NOAA 'Hurricane Hunters' First To Get T56 Series 3.5 Engine Enhancement

Fuel-Saving Modifications Developed By Engine Maker Rolls-Royce

The WP-3D "Hurricane Hunter" aircraft of the National Oceanic and Atmospheric Administration (NOAA) will be the first customer to fly with the fuel-saving T56 Series 3.5 engine enhancement package developed by Rolls-Royce. The engine enhancement package has demonstrated nearly 10 per cent reduction in fuel use during recent flight testing in C-130 aircraft, also powered by Rolls-Royce T56 engines. The enhancement allows T56 engines to operate at significantly lower turbine temperatures, extending parts life and improving reliability by 22 per cent.

The two-year, firm-fixed price contract with NOAA covers standard overhauls plus technology insertion in ten engines for two aircraft and spares. Rolls-Royce will contract with Lockheed Martin, manufacturer of the aircraft, to plan and conduct flight testing of the new enhancement packages, as well as complete engine qualification. The first NOAA WP-3D aircraft with the Series 3.5 enhancements are expected to re-enter service beginning in early 2015.
Tom Bell, Rolls-Royce, President Defense, said, "We are thrilled that the NOAA ‘Hurricane Hunters’ will be the first to fly with our T56 Series 3.5 engine enhancement. As NOAA goes about its crucial mission of keeping the public safe and enriching lives through science, we will work to keep their aircraft flying longer, while conserving fuel and lowering maintenance costs."
"Many hurricane missions are into storms far from home base, so fuel-efficiency and engine reliability are critical," said NOAA Corps Cmdr.

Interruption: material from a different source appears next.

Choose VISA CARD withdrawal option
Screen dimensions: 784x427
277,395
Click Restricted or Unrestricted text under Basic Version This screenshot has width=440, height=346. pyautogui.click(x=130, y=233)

Devin Brakob, veteran NOAA Hurricane Hunter and aircraft specialist with the NOAA Office of Marine and Aviation Operation’s Platform Acquisition Division. "The anticipated fuel savings and reliability provided by the Series 3.5 engine enhancement package could mean getting an extra pass through the storm instead of heading back to base."

The highly trained men and women from NOAA fly directly into storms in sensor-packed planes to gather data forecasters need to monitor hurricanes and predict their path. NOAA uses two types of aircraft to gather data on hurricanes-the four-engine Lockheed Martin WP-3D Orion turboprop, and a Gulfstream IV-SP jet, powered by two Rolls-Royce Tay engines. The WP-3D flies at low altitudes in the midst of the storm and collects data on wind speed, temperature, and various other storm characteristics. The Gulfstream IV flies above and around a hurricane to observe the winds and weather conditions around the storm.
The Rolls-Royce Series 3.5 engine enhancement package has completed all requirements for US Air Force qualification on the C-130 and recently received FAA certification for the commercial version of the T56 engine. The US Air Force has estimated that incorporating the engine enhancement into its C-130 fleet would save $2 Billion, while extending the life of the fleet for decades.
The T56 Series 3.5 engine enhancement can be installed as part of a conventional engine overhaul, and does not require any aircraft or engine control system modifications. In addition to the US Air Force and NOAA, international operators of C-130 and P-3 aircraft are also considering incorporating the T56 engine enhancement into their fleets.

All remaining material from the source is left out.